De nuevo, los dos modelos enfrentados: el Estado, con su política meramente represora y sancionadora, y la sociedad, organizándose como puede para informar y prevenir.

Este verano se han intensificado los controles de carretera tendentes a sancionar (y SOLO a sancionar) a los conductores que se pongan al volante bajo los efectos de estupefacientes. El ya famoso ‘drogo-test’, de eficacia más que discutible en el caso del cannabis (donde no es capaz de determinar cuánto ni cuándo se ha consumido), es el remedio que la Administración ha tenido a bien aplicar para castigar (que NO prevenir) las conductas de riesgo en la conducción.

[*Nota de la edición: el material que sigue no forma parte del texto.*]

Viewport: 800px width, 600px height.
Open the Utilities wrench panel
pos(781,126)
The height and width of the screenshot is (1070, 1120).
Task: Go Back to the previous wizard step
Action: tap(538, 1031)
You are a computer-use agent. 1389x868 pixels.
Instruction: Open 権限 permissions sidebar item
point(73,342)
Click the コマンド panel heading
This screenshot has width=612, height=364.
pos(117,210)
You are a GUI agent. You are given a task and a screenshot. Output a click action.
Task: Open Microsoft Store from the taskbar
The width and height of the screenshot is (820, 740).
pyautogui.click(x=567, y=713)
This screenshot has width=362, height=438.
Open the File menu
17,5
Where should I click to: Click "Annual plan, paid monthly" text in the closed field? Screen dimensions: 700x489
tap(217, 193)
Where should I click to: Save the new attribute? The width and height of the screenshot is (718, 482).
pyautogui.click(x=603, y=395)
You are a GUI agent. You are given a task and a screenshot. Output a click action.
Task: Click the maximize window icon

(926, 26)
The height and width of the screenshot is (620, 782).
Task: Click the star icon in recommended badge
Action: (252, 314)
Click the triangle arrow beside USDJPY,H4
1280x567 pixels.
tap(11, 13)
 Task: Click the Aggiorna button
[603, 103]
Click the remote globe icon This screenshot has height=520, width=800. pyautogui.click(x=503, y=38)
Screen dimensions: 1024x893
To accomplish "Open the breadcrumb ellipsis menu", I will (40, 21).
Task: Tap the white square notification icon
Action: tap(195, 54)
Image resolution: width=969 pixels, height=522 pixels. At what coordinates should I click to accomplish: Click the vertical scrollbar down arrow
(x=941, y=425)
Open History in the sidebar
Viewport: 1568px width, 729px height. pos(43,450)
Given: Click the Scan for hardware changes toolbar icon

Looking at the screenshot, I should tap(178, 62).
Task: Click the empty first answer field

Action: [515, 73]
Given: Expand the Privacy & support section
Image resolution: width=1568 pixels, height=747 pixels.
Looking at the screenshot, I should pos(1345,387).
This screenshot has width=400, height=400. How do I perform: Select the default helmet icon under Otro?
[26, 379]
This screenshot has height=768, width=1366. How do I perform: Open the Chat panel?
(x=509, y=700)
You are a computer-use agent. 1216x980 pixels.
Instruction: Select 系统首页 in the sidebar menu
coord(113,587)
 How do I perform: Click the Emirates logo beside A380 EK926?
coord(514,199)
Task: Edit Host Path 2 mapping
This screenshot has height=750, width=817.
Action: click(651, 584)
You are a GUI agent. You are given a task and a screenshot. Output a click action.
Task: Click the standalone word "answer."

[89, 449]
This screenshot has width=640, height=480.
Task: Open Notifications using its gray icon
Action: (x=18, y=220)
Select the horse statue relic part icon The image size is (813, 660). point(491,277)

Frente a esto, la organización no gubernamental española Energy Control -que lleva años dedicada a prevención de riesgos derivados del consumo de drogas, ya sea analizando sustancias en centros de ocio, realizando campañas de concienciación o, como es el caso que nos ocupa, editando manuales de ‘buenas prácticas’- ha publicado un estupendo folleto en el que se informa a los jóvenes sobre los riesgos de conducir bajo los efectos de las drogas y cómo poder compaginar la fiesta, con la seguridad al volante. Es lo que se conoce como ‘gestión de placeres y riesgos’.

Frente al modelo ‘educativo’ del Estado, que puede costar de tres a seis meses de prisión, y multa correspondiente, este folleto es gratis.